— Saved data entries —
=== Begin Enclosure ===
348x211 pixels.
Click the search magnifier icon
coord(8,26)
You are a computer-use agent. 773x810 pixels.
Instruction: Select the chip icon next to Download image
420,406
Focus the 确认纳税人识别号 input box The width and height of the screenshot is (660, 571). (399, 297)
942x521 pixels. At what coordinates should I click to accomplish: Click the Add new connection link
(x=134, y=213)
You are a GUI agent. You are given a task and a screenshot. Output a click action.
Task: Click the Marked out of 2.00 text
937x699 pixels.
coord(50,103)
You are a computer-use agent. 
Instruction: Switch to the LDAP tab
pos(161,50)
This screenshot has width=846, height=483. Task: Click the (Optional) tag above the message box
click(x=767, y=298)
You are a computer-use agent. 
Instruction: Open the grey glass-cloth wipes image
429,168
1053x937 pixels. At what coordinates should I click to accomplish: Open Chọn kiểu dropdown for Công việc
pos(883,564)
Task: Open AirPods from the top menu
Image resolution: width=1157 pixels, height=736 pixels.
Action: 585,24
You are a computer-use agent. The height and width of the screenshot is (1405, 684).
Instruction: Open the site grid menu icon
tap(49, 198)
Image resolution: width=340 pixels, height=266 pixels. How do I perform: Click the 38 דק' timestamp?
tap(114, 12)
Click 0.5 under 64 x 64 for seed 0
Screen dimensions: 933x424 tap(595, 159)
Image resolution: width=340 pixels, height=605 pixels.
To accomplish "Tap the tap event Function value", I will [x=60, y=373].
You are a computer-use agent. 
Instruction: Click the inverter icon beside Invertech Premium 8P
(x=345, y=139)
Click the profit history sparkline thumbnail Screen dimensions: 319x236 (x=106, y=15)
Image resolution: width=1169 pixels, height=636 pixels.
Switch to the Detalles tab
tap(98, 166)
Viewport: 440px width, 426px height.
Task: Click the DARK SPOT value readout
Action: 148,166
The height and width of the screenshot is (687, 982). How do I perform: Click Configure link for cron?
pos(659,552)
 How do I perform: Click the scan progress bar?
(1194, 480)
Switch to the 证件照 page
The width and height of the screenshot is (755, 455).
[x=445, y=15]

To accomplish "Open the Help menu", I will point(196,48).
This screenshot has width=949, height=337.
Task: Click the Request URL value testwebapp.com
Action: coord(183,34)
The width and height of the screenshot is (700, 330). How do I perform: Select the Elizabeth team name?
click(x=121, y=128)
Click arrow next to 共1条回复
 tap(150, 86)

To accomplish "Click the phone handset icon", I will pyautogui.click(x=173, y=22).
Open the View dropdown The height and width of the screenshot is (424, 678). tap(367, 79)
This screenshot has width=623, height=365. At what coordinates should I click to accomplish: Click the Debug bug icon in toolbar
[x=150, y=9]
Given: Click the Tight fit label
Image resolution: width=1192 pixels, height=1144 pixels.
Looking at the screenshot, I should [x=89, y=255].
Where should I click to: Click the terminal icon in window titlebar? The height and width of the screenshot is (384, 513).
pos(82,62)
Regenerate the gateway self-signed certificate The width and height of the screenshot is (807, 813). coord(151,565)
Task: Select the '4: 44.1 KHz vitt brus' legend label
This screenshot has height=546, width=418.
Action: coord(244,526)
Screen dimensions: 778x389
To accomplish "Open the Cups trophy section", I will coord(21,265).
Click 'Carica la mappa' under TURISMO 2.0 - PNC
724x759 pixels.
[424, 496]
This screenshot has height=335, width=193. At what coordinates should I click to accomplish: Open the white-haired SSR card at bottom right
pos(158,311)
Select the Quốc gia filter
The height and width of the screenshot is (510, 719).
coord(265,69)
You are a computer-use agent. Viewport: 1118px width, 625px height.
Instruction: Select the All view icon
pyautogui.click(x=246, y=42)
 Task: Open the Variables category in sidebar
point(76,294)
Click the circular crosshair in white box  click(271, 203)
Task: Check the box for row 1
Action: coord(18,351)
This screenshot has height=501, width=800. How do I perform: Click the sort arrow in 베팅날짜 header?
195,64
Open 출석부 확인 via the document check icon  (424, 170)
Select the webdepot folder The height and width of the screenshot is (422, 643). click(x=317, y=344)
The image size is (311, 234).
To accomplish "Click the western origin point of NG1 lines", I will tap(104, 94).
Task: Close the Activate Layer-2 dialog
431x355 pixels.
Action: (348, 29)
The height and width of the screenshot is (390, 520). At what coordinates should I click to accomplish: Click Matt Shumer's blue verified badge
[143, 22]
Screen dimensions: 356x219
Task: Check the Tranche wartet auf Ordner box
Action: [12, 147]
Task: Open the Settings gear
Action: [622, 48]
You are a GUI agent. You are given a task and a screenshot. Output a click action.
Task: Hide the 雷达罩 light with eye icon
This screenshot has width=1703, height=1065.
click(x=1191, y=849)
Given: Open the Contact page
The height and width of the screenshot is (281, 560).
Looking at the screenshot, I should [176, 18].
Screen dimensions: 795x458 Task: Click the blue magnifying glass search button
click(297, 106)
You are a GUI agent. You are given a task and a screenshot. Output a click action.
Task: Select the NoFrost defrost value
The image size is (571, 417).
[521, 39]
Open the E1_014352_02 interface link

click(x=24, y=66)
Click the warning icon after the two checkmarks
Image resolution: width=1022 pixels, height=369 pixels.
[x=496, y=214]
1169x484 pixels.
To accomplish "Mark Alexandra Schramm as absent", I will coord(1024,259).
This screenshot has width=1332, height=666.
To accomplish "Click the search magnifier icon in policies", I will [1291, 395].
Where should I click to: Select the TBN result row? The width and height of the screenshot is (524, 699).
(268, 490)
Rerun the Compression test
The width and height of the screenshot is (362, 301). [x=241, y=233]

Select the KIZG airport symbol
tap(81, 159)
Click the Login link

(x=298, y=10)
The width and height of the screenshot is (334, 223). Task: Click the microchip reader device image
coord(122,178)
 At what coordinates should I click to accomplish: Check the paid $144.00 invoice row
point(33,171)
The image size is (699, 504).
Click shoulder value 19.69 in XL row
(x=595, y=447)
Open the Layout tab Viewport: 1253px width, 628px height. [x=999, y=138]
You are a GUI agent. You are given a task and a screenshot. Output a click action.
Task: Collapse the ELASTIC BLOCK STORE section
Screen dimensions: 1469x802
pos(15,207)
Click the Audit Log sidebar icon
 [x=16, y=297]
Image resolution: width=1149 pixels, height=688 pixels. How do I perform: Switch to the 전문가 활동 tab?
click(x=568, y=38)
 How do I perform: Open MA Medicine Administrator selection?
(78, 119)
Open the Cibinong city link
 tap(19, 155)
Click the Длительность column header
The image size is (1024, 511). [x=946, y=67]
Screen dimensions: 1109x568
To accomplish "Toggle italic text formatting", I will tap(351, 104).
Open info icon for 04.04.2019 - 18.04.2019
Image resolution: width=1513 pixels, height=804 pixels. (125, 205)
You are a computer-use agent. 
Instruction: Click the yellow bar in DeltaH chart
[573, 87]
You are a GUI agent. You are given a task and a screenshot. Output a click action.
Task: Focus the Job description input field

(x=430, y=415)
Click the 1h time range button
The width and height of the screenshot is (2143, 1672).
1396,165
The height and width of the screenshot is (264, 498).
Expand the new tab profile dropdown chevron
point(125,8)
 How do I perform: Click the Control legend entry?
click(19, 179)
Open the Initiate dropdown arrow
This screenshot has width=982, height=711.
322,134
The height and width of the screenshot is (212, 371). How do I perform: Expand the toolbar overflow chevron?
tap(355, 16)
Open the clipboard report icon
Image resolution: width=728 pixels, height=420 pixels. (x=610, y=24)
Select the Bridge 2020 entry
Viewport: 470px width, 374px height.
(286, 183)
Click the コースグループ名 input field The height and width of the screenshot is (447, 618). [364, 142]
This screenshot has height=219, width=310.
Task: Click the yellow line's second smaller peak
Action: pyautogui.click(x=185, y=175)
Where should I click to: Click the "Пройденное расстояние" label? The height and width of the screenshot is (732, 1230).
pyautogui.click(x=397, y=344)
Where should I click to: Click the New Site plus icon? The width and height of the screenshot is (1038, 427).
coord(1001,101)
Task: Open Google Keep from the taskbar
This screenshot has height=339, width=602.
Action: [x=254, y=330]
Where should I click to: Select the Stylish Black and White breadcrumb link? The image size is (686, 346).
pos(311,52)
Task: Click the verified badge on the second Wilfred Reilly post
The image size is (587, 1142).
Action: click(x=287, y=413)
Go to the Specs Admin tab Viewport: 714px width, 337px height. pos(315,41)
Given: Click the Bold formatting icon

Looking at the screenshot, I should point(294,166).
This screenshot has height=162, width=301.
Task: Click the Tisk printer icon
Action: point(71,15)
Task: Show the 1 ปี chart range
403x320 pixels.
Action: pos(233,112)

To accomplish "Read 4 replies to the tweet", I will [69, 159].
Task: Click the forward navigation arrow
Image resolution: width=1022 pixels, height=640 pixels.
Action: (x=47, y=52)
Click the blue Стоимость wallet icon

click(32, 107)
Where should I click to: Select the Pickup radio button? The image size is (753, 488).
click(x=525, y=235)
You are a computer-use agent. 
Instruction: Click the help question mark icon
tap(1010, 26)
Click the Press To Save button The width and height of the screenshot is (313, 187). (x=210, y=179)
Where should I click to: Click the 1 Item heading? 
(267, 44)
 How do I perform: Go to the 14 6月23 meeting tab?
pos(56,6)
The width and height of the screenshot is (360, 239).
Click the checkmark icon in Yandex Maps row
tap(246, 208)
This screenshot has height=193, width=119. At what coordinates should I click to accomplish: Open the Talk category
=== End Enclosure ===
Return, with no change at all, every line in the entries above from the line containing "Image resolution: width=1192" through the line containing "Screen dimensions: 778x389".

Image resolution: width=1192 pixels, height=1144 pixels.
Looking at the screenshot, I should [x=89, y=255].
Where should I click to: Click the terminal icon in window titlebar? The height and width of the screenshot is (384, 513).
pos(82,62)
Regenerate the gateway self-signed certificate The width and height of the screenshot is (807, 813). coord(151,565)
Task: Select the '4: 44.1 KHz vitt brus' legend label
This screenshot has height=546, width=418.
Action: coord(244,526)
Screen dimensions: 778x389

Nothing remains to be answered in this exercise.